=== What is being asked ===
Print the data below exactly, but only the lines from the one containing "Image resolution: width=1306" down to the one containing "Sort list by", inclusive.

(Beginning of Source material)

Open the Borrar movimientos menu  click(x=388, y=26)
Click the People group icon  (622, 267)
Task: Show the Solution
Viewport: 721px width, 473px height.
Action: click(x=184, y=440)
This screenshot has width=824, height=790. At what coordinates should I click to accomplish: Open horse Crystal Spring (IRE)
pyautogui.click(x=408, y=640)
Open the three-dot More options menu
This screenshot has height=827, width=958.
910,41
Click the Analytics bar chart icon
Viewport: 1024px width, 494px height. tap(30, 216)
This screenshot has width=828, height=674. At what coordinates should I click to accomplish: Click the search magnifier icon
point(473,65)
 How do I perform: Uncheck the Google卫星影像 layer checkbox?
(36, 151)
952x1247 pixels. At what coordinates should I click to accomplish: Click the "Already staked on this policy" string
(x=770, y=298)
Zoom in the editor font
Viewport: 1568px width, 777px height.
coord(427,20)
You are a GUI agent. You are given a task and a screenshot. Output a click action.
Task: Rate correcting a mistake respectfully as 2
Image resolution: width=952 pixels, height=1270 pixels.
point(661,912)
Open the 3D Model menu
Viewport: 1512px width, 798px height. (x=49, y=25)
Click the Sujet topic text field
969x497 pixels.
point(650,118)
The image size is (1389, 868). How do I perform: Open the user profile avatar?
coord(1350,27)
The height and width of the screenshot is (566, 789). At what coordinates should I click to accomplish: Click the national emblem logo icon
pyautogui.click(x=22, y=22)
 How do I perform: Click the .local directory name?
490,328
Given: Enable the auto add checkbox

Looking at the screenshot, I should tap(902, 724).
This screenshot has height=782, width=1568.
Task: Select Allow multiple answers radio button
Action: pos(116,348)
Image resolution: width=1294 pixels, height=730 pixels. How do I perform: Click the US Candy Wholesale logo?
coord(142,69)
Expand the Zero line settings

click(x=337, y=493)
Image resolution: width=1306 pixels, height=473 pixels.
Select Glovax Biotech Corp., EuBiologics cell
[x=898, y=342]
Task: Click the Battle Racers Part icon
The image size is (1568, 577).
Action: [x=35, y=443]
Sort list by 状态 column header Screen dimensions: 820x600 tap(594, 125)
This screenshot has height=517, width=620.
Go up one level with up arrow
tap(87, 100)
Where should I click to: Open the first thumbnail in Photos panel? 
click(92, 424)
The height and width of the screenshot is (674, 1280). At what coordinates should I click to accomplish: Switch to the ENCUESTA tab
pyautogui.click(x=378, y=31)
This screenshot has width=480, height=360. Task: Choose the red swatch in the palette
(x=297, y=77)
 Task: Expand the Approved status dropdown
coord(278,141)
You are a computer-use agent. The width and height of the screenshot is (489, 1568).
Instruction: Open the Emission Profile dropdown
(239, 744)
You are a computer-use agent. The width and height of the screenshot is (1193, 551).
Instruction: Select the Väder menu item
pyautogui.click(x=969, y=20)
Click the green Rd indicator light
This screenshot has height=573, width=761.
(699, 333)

(End of Source material)

=== Task answer ===
Image resolution: width=1306 pixels, height=473 pixels.
Select Glovax Biotech Corp., EuBiologics cell
[x=898, y=342]
Task: Click the Battle Racers Part icon
The image size is (1568, 577).
Action: [x=35, y=443]
Sort list by 状态 column header Screen dimensions: 820x600 tap(594, 125)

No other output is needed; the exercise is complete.